:: MATERIAL SHOWN

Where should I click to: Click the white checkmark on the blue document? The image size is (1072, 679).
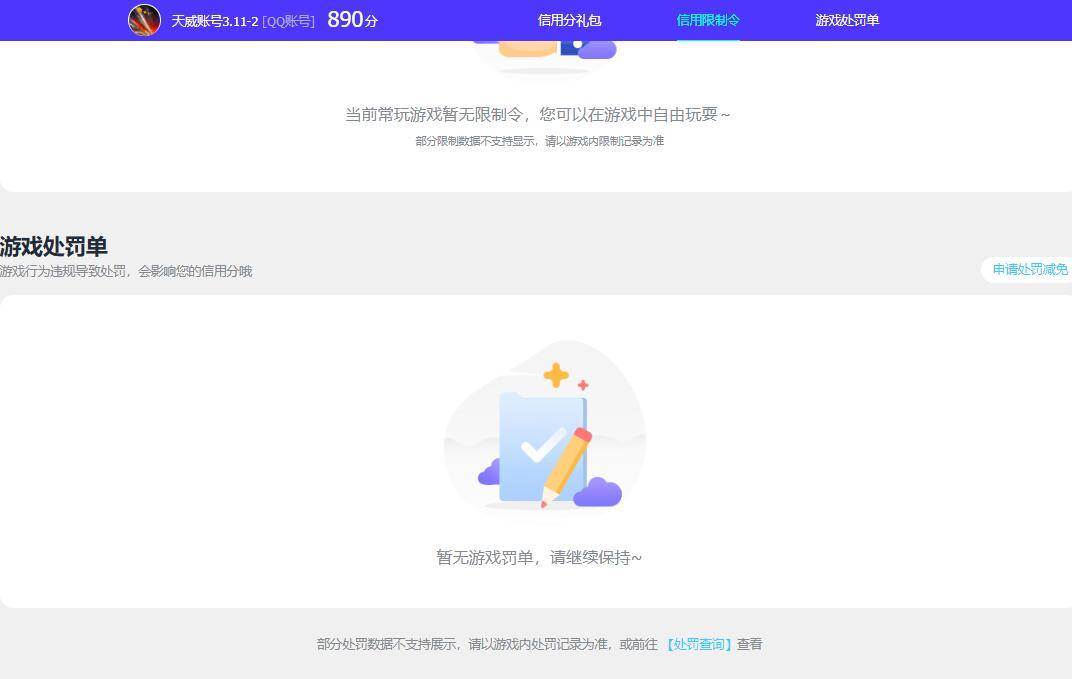point(543,445)
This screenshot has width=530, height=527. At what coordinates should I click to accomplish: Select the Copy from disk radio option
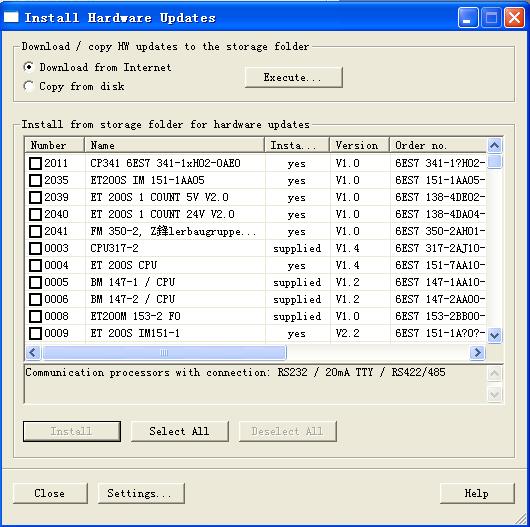[x=29, y=86]
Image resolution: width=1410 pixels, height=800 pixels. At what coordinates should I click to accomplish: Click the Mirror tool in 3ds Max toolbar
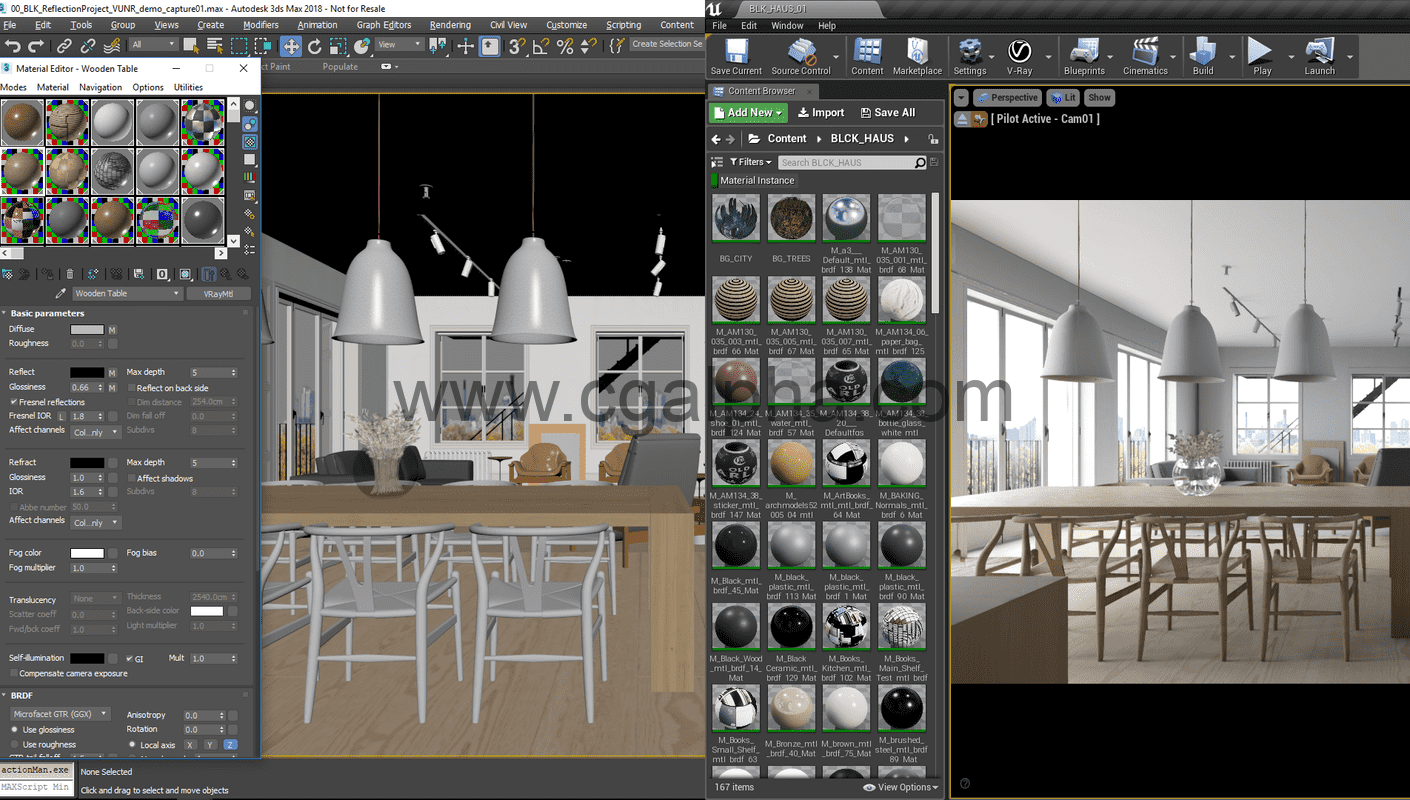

::::

*ASSIGNMENT:* Output the records exactly, and let none of their pictures appear in the copy.

*EXPECTED OUTPUT:*
Where should I click to: Click the white checkmark on the blue document? The image size is (1072, 679).
point(543,445)
This screenshot has width=530, height=527. At what coordinates should I click to accomplish: Select the Copy from disk radio option
[x=29, y=86]
Image resolution: width=1410 pixels, height=800 pixels. At what coordinates should I click to accomplish: Click the Mirror tool in 3ds Max toolbar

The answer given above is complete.